Plymouth Prowler – ’32 Ford
Hot rods are big in America, the hot rod of choice is still highly debated but one of the most popular choices is the 1932 Ford, the car is more popular today than it ever has been. Which is why in the late 90’s Plymouth decided to cash in on this popularity, when many couldn’t afford or didn’t have the time to build their own hot rod. Why not just sell a brand new one? And so the Prowler was born. Whilst certainly being one of the most interesting cars to come out then it most definitely wasn’t one of the best. When it released it had a fairly puny 3.5 litre V6 engine that gave out a wimpy 218 bhp, a far cry from the V8 the public had expected from this modern hot rod. Whilst it almost carried off the looks to succeed in the hot rod world the underpinnings were far below par, also for the first year all the cars were purple for some strange reason.

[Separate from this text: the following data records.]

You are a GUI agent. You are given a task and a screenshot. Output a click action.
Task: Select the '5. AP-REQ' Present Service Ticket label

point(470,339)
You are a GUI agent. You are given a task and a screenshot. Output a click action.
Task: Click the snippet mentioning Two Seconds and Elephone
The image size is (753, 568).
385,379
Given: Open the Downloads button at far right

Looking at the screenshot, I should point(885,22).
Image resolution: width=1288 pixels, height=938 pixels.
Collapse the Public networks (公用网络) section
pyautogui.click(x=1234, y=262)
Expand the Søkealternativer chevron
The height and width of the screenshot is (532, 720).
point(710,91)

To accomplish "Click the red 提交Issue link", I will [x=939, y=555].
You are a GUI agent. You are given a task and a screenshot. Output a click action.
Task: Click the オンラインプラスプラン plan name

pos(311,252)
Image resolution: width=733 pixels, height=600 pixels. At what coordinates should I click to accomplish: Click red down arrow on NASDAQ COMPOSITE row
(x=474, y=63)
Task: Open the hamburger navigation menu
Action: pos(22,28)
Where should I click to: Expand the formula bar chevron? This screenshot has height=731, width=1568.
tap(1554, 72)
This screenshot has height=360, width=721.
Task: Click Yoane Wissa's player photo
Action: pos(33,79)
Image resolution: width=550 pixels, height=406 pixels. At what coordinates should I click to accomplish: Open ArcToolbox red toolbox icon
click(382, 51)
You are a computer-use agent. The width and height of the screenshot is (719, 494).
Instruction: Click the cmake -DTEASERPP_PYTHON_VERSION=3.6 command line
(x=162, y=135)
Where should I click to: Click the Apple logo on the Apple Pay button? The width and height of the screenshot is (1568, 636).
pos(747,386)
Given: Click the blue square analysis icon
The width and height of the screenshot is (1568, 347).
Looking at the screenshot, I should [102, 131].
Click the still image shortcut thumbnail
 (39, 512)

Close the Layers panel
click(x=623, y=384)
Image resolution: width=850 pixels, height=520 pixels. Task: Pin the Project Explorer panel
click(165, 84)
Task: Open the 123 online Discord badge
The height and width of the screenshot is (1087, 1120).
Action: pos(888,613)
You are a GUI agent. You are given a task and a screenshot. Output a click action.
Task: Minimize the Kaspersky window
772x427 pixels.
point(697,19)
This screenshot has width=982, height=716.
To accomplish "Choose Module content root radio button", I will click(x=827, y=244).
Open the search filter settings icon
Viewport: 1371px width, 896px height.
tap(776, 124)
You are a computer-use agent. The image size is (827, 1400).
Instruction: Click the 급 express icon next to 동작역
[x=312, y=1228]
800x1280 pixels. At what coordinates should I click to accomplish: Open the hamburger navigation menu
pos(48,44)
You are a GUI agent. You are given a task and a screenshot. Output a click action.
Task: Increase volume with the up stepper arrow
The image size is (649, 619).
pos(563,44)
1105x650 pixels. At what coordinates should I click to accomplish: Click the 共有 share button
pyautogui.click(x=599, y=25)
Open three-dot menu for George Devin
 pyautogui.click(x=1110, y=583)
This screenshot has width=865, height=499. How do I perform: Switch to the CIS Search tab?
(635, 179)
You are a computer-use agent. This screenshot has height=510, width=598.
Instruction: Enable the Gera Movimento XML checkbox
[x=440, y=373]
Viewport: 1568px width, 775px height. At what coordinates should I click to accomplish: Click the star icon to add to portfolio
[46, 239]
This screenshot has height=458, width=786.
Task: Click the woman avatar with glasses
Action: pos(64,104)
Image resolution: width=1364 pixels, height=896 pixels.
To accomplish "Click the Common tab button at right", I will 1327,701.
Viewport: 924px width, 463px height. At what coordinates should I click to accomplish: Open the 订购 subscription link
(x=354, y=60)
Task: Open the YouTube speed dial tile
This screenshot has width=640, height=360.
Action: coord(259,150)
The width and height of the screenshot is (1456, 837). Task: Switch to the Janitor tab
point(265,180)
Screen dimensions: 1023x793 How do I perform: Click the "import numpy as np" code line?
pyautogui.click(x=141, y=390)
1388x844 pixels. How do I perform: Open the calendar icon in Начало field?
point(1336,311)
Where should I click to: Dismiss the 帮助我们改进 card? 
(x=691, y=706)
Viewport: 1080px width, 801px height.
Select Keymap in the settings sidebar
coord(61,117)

Mazda MX5 – Triumph TR5 and Other British Sports Cars
Finally a success story, yes leave it to the Japanese to revolutionise the sports car as we know it. When it released all the way back in 1990 it was a revolution, few cars managed to beat the amount of fun you could have with this little two-seater pocket rocket. But the little MX5 takes over where the British left off, countless sports cars rolled off the production lines in Britain cars like the Triumph TR5, the Lotus Elan, the MGB, and the Austin Healey Sprite. The MX5 owes all its success to the British motor industry the Japanese added the very important reliability but the ideas and design behind the MX5 all lead back to the British sports car of the 60’s and 70’s.
Rover 75 – Jaguar S-Type
Now if you’re going to borrow design ideas from another car, and know it’s going to be pretty obvious, at least choose a car that is good to start with. Don’t do what Rover did and start with an S-Type. The S-Type was already trying to steal the design of the original S-Type from way back in 1963, featuring a grill and curvaceousness straight from the 60’s. But against all the odds Rover actually made a pretty good job of it, despite drivers steering away from it due to the Rover name, the 75 actually won a number of awards from the likes of What Car and Auto Express, who praised it for its olde-worlde charm and comfortable ride. The 75 was seen as just a Jag rip off, another problem with copying their design.